요청 사항:
아래 항목의 모든 줄을 번호 목록으로 바꾸되, 빈 줄은 빼세요.

+===+

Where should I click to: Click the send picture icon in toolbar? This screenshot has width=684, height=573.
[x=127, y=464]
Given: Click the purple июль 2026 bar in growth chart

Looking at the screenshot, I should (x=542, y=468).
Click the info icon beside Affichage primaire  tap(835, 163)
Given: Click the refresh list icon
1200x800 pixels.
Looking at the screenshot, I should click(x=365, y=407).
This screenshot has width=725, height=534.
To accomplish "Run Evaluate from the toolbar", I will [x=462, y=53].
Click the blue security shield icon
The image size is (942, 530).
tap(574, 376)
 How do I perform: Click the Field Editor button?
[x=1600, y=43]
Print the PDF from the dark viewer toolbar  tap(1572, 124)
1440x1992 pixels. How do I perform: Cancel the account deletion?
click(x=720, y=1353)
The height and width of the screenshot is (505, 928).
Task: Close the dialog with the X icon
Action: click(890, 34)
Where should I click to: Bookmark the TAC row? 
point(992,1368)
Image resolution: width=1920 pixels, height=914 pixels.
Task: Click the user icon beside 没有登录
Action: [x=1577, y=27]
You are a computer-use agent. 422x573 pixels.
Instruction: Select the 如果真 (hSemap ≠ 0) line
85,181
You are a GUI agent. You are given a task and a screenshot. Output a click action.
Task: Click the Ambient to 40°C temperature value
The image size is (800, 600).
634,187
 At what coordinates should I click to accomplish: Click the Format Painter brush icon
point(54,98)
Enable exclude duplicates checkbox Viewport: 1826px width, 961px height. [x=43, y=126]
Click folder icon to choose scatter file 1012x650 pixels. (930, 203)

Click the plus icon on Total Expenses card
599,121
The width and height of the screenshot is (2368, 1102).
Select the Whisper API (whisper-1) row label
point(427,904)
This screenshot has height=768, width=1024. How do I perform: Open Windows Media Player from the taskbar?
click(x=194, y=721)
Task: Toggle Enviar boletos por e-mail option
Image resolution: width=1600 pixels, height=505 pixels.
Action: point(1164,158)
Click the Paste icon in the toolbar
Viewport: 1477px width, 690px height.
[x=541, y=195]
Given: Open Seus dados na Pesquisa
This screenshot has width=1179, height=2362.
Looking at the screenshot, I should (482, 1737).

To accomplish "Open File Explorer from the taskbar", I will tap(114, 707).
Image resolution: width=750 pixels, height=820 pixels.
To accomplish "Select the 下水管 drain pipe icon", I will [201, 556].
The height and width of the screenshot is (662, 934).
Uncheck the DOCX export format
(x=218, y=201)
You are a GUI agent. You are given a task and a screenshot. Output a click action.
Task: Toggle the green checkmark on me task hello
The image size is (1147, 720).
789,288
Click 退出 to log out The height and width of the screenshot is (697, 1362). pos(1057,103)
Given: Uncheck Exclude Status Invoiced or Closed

+===+

작성한 답변:
1. Where should I click to: Click the send picture icon in toolbar? This screenshot has width=684, height=573.
2. [x=127, y=464]
3. Given: Click the purple июль 2026 bar in growth chart
4. Looking at the screenshot, I should (x=542, y=468).
5. Click the info icon beside Affichage primaire  tap(835, 163)
6. Given: Click the refresh list icon
7. 1200x800 pixels.
8. Looking at the screenshot, I should click(x=365, y=407).
9. This screenshot has width=725, height=534.
10. To accomplish "Run Evaluate from the toolbar", I will [x=462, y=53].
11. Click the blue security shield icon
12. The image size is (942, 530).
13. tap(574, 376)
14.  How do I perform: Click the Field Editor button?
15. [x=1600, y=43]
16. Print the PDF from the dark viewer toolbar  tap(1572, 124)
17. 1440x1992 pixels. How do I perform: Cancel the account deletion?
18. click(x=720, y=1353)
19. The height and width of the screenshot is (505, 928).
20. Task: Close the dialog with the X icon
21. Action: click(890, 34)
22. Where should I click to: Bookmark the TAC row? 
23. point(992,1368)
24. Image resolution: width=1920 pixels, height=914 pixels.
25. Task: Click the user icon beside 没有登录
26. Action: [x=1577, y=27]
27. You are a computer-use agent. 422x573 pixels.
28. Instruction: Select the 如果真 (hSemap ≠ 0) line
29. 85,181
30. You are a GUI agent. You are given a task and a screenshot. Output a click action.
31. Task: Click the Ambient to 40°C temperature value
32. The image size is (800, 600).
33. 634,187
34.  At what coordinates should I click to accomplish: Click the Format Painter brush icon
35. point(54,98)
36. Enable exclude duplicates checkbox Viewport: 1826px width, 961px height. [x=43, y=126]
37. Click folder icon to choose scatter file 1012x650 pixels. (930, 203)
38. Click the plus icon on Total Expenses card
39. 599,121
40. The width and height of the screenshot is (2368, 1102).
41. Select the Whisper API (whisper-1) row label
42. point(427,904)
43. This screenshot has height=768, width=1024. How do I perform: Open Windows Media Player from the taskbar?
44. click(x=194, y=721)
45. Task: Toggle Enviar boletos por e-mail option
46. Image resolution: width=1600 pixels, height=505 pixels.
47. Action: point(1164,158)
48. Click the Paste icon in the toolbar
49. Viewport: 1477px width, 690px height.
50. [x=541, y=195]
51. Given: Open Seus dados na Pesquisa
52. This screenshot has width=1179, height=2362.
53. Looking at the screenshot, I should (482, 1737).
54. To accomplish "Open File Explorer from the taskbar", I will tap(114, 707).
55. Image resolution: width=750 pixels, height=820 pixels.
56. To accomplish "Select the 下水管 drain pipe icon", I will [201, 556].
57. The height and width of the screenshot is (662, 934).
58. Uncheck the DOCX export format
59. (x=218, y=201)
60. You are a GUI agent. You are given a task and a screenshot. Output a click action.
61. Task: Toggle the green checkmark on me task hello
62. The image size is (1147, 720).
63. 789,288
64. Click 退出 to log out The height and width of the screenshot is (697, 1362). pos(1057,103)
65. Given: Uncheck Exclude Status Invoiced or Closed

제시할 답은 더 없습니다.